That evening attempts were made to arrive at a negotiated settlement between the parties, but these efforts failed. The Nationalists were prepared to withdraw their opposition to Dr. Ghosh's election as President, provided the Moderates did not try to overrule the Calcutta resolution on Swaraj, but no understanding could be reached.

The Congress session was resumed on December 27. Dr. Ghosh arrived at the meeting in a big procession arranged by the Moderates. He came and occupied the Presidential Chair but hardly had he begun reading his address when Tilak stood up. He had earlier given notice that he would move an amendment and he now ascended the dais to face the delegates. Dr. Ghosh refused to give him permission to speak. Tilak retorted that Dr. Ghosh had not been properly elected as President and that he, Tilak, had every right to address the delegates.

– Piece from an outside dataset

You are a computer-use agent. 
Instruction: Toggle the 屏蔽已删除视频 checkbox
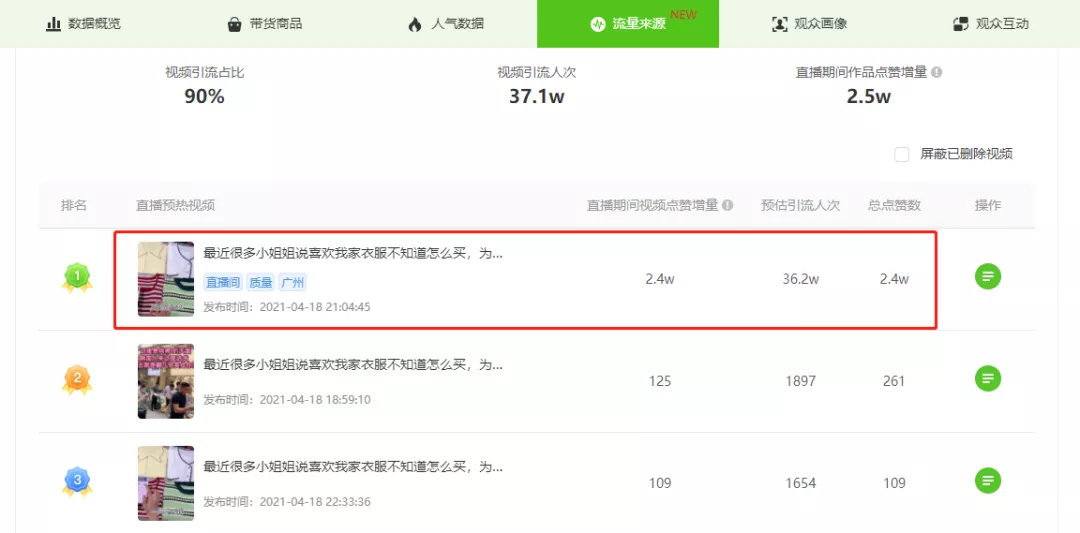coord(902,154)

With folded arms he faced the audience and began to speak. The rest may be described in Sri Aurobindo's own words: 'There was a tremendous uproar, the young Gujarati volunteers lifted up chairs over the head of Tilak to beat him. At that the Mahrattas became furious, a Mahratta shoe came hurtling across the pavilion aimed at the President, Dr. Rash Behari Ghosh, and hit Surendranath Banerjee on the shoulder. The young Mahrattas in a body charged up to the platform, the Moderate leaders fled; after a short fight on the platform with chairs the session broke up not to be resumed. The Moderate leaders decided to suspend the Congress....'

Thus the Surat Congress ended in a total breakdown. The next day the Moderate leaders gave notice of a meeting, calling it a convention of delegates who were agreed on the changes which

they wanted to introduce in the constitution of the Congress. The Nationalists refused to attend this convention, and so split the Congress irrevocably. Both parties issued separate statements on the proceedings of the Congress session. The Nationalist statement was signed by Tilak, Sri Aurobindo and others. That of the Moderates was described as the 'official statement of the Congress'. Students of political history will find these documents of absorbing interest, for they reflect very clearly the conflicting attitudes and objectives of the respective parties .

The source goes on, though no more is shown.